Drive is used only for game installs (Such as games from Steam)
Grabbed another defragmenting program from the internet, and it is actually defragmenting the disk properly, and extremely fast. This immediately leads me to believe that the entire problem is defraggler, and that I should probably just uninstall it.
Edit: The other defrag software managed to finish defragging the same drive in less than 30 minutes, successfully leaving 0% fragmentation. I'd say this is definitely a problem with Defraggler.
Defragmenting will always be contentious, because different defragmenters work in different ways.
Some will 'compact/consolidate' (not compress) files on the disc, to put the free space all in one block. (But you have to Fragment files to do that).
Others will defragment the files themselves, but leave them spread on the disc with freespace between. (It's faster to do that).
So it's a choice between having all the free space together with some files fragmented, or having each file in one piece with the free space fragmented. You can't have both.
Defraggler itself can do either, depending on what you are trying to achieve.
Now that discs have got to 1TB and larger defragging the whole disc, ie. 'compacting/consolidating', can take time to do, and it's debatable whether it's worth it anyway.
Firstly- With drives of 1TB or larger that's not as much of a problem as it was in the past with smaller drives.
Secondly- It doesn't really save space. It just moves all the free space together. (Fragmenting files as it does it)
Users of large drives usually content themselves with defragmenting the files only and letting them have space between.
In the end it's your choice of what you want to achieve, and which defragmentation utility you prefer using to achieve it.
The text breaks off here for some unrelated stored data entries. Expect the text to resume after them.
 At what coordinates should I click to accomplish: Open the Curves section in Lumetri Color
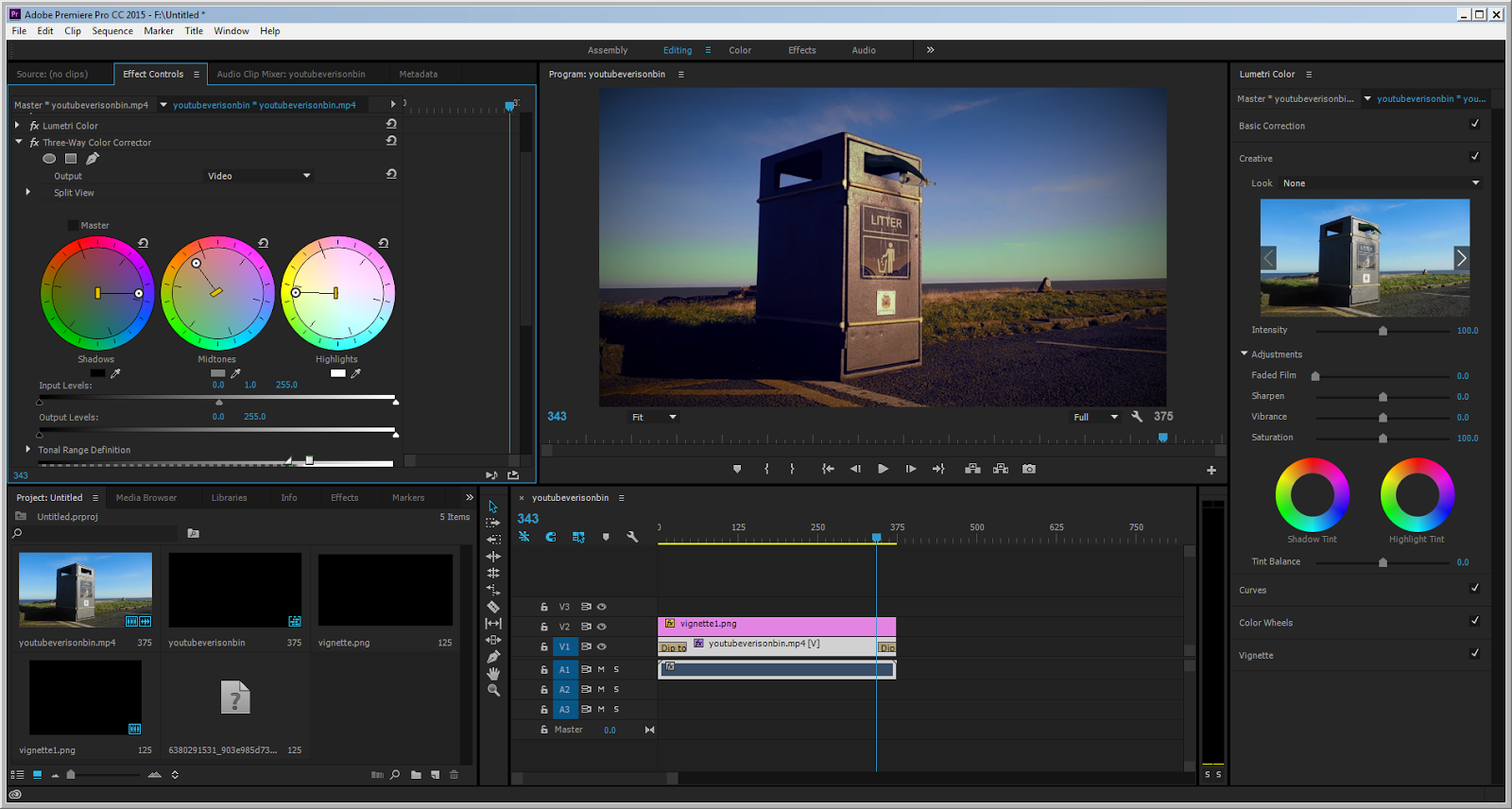tap(1253, 591)
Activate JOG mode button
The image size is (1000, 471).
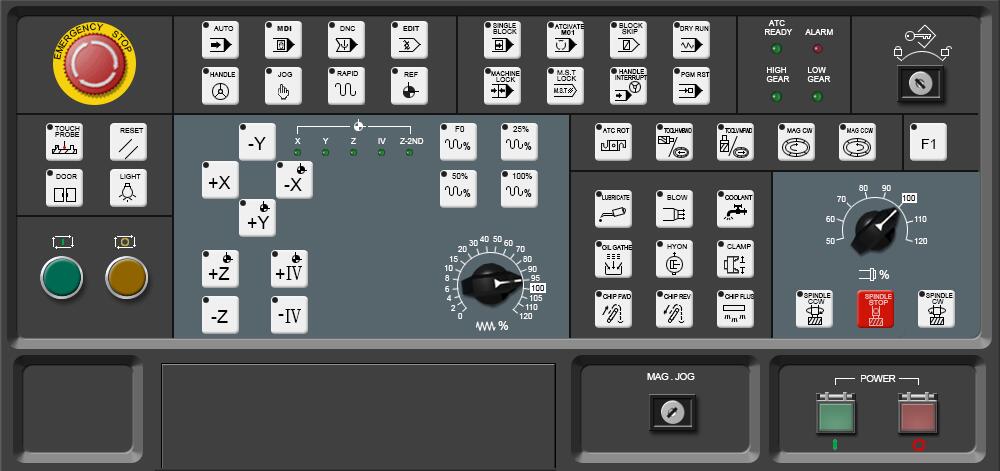(x=283, y=86)
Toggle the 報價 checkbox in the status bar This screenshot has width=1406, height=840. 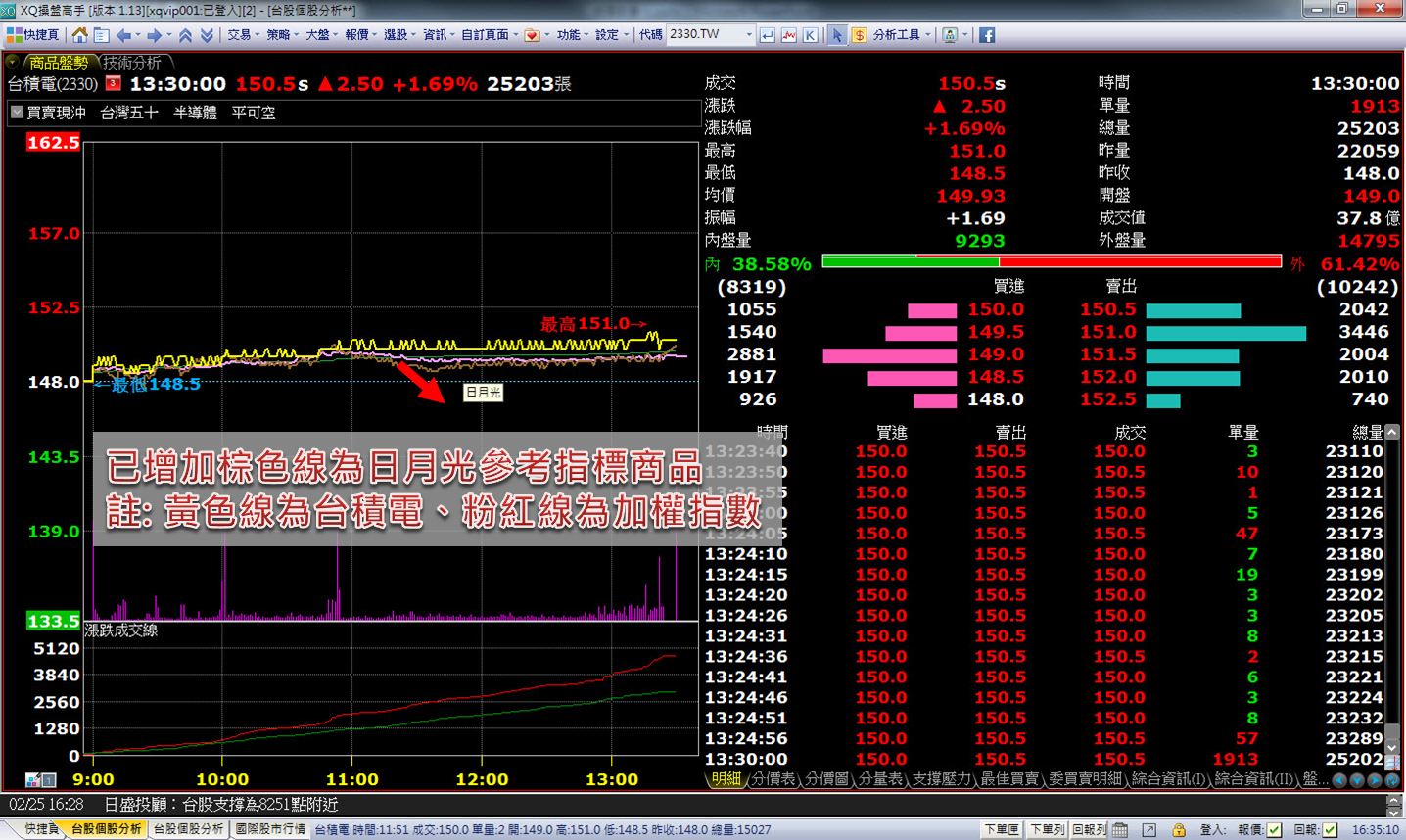(1274, 829)
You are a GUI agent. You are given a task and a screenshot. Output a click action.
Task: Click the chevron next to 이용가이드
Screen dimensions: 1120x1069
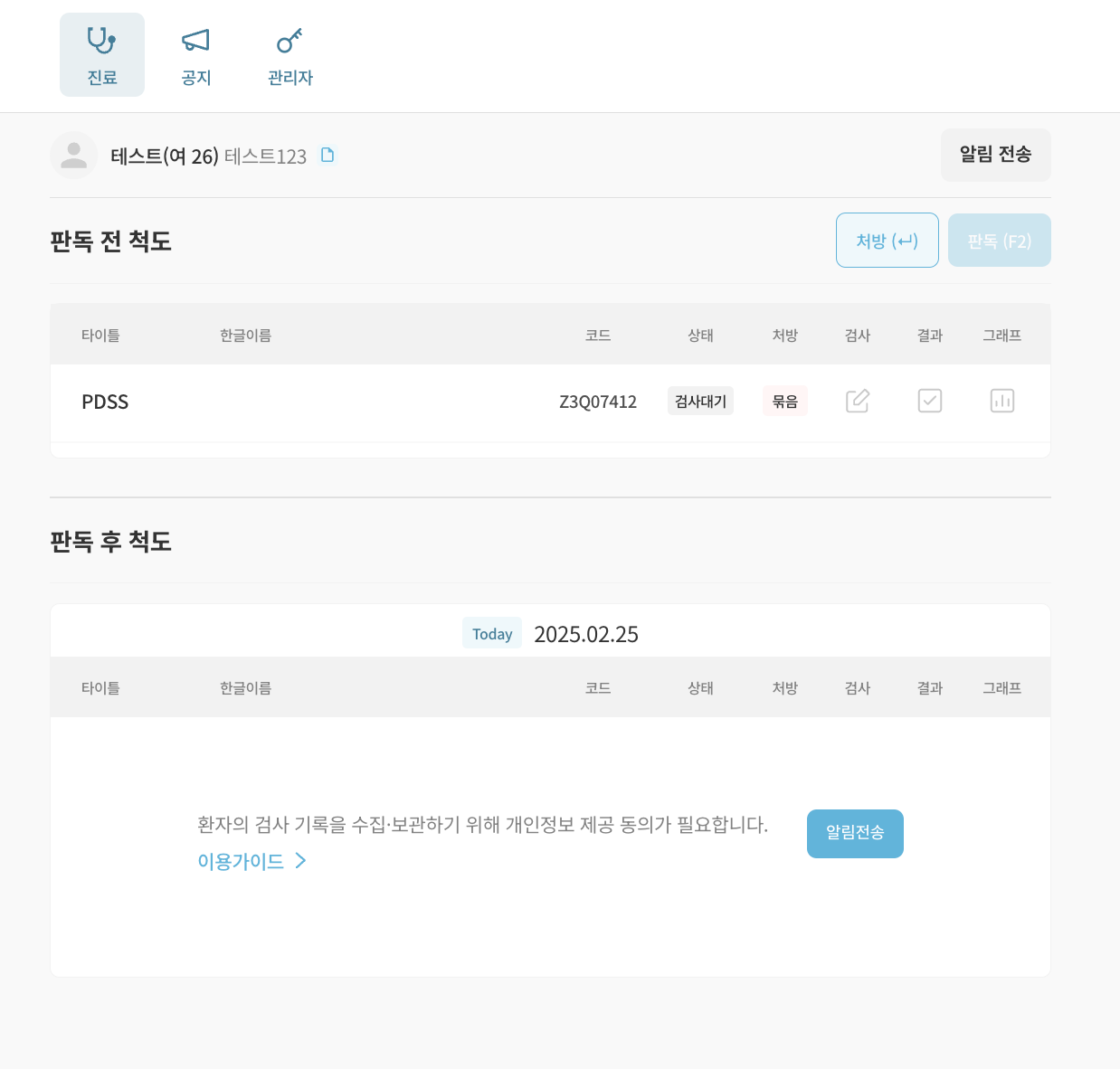click(x=300, y=861)
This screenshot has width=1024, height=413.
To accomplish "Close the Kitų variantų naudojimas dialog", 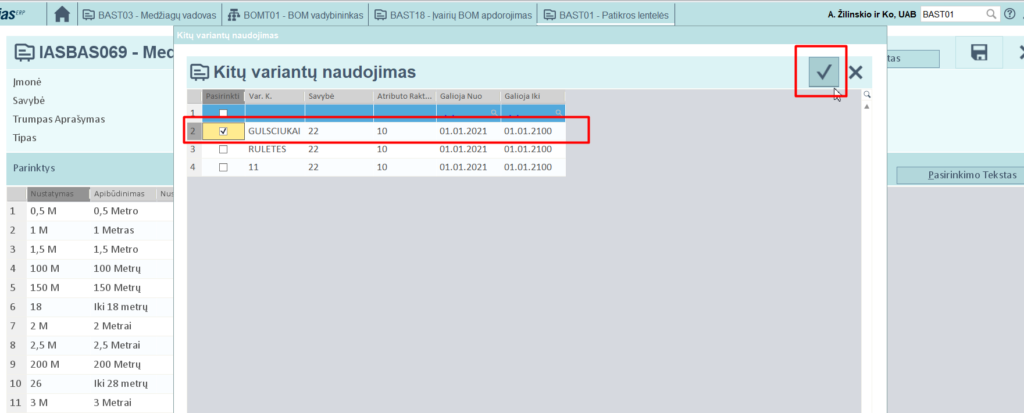I will [855, 72].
Here's a post about the diffrence between defragging files and comapcting files:
I 100% apologize, if this comes off as arrogant, (I swear it's not meant to be), but no sorry, I'll have to disagree here. I watched defraggler take one very large file, and wrap it around several other smaller files, during a Defrag. this was totally confirmed, when I saw that same file (literally by name) in the other software get moved out from where defraggler had put it near the front of the drive, immediately leaving several blocks of *fragmented free space* where that one file used to be.
I'm well aware of how hard drives, and fragmentation/defragmentation work, as I've been providing support for windows based PCs for more than 20 years. I tried switching to Defraggler because the program I preferred no longer has a free version, since the last time I needed to defragment. That program had a feature called "Optimize" which would not only defragment files, but it defragmented free space as well, all in one shot.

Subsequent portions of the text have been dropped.